2024 is the year of Ethernet, thanks in part to AI

2024 is the year of Ethernet, thanks in part to AI

Ethernet looks set to win the battle from the competition and become the standard networking fabric. For that to happen, however, it must continue to evolve. This is certainly happening. For example, a new consortium has been formed around Ethernet and we are also seeing bandwidth increase significantly. Jonathan Davidson, EVP and GM Networking at Cisco, discusses these developments and also makes some predictions around Ethernet.

When it comes to networking fabrics, there aren’t that many flavors. Besides Ethernet, there is InfiniBand, Fibre Channel and Omni-Path. Ethernet and Fibre Channel are, respectively, the oldest (standardized in the early 1980s, developed by Xerox earlier in the 1970s) and second oldest (late 1980s), while InifiniBand’s history began in 1999 and Omni-Path’s in 2012.

The developments of InfiniBand and Omni-Path are also somewhat intertwined, as QLogic launched an InfiniBand product in 2006 but sold the technology to Intel in 2012. Together with a part of Cray, also acquired by Intel, this then enters the market in 2015/2016 as Omni-Path. In this way, the roots of both technologies can be traced back to roughly the same period, 1999/2000. In 2019, Intel sees no point in further developing Omni-Path itself and spins it out to a new venture with Cornelis Networks. The last independent supplier of InfiniBand products, Mellanox, is acquired by Nvidia in the same year (2019).

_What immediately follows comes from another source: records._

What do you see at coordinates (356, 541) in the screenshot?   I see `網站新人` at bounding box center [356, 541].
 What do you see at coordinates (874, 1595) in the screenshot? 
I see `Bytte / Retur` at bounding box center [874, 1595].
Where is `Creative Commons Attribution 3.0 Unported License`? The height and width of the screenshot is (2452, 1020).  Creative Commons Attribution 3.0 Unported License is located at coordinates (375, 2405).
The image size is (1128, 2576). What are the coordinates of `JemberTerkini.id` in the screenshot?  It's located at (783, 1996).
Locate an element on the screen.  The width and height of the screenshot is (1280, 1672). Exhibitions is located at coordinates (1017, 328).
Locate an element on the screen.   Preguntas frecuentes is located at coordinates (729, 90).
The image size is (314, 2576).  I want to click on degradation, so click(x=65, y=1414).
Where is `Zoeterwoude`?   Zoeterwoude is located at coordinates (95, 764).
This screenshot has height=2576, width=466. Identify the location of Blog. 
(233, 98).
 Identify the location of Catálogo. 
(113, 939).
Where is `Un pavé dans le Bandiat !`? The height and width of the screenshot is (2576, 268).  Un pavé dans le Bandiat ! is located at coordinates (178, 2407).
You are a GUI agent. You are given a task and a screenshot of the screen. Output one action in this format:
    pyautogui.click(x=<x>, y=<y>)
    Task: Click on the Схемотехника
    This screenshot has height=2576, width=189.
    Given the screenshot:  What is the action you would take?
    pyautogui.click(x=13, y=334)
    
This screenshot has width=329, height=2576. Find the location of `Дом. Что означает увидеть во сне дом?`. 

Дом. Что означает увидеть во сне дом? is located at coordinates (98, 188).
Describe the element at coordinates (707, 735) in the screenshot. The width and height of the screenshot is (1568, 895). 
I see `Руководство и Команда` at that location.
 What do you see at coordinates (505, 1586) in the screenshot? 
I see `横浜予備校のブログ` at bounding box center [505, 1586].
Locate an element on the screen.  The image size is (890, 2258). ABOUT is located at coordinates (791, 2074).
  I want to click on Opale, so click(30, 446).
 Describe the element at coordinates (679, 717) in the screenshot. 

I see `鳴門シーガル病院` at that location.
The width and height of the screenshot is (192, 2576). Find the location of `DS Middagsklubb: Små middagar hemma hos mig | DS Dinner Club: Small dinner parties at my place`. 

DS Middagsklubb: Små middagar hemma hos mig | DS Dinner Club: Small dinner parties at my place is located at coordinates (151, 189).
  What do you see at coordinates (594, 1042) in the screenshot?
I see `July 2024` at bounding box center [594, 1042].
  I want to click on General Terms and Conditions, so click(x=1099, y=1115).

The main reason for the existence of alternatives to Ethernet is that they provided better performance, especially when it came to available bandwidths. With the rise of things like HPC, supercomputers and later AI/ML, this was increasingly seen as necessary. Not surprisingly, somewhere in the mid-2010s InfiniBand was the most popular interconnect technology for supercomputers.

Networkfabrics in 2024

After the rough outline of the history of network fabrics above, we have now arrived in 2024. We never really hear anything about Omni-Path to be honest, although it is certainly still there. InfiniBand gets quite a bit of attention in recent years, thanks to Nvidia’s dominance. Ethernet and Fibre Channel have really always been around, it seems. Ethernet, of course, was and is the standard network fabric for most home networks and networks in business environments. Fibre Channel has also taken root in that second environment, particularly in data centers (SAN).

Ethernet is catching up

Ethernet is not standing still, however. Many readers who do anything with and in networking, servers or storage will no doubt be familiar with the abbreviations FCoE and RoCE. These stand for Fibre Channel over Ethernet and RDMA over Converged Ethernet (RDMA stands for Remote Direct Memory Access). The second one in particular is interesting because that also goes by the name IBoE, or InfiniBand over Ethernet. So this puts Ethernet in direct competition with InfiniBand. That in itself, by the way, is not something of the last few years, but was started just after the aforementioned peak for InfiniBand in the mid 2010s. That’s when 10G Ethernet began to slowly but surely replace it.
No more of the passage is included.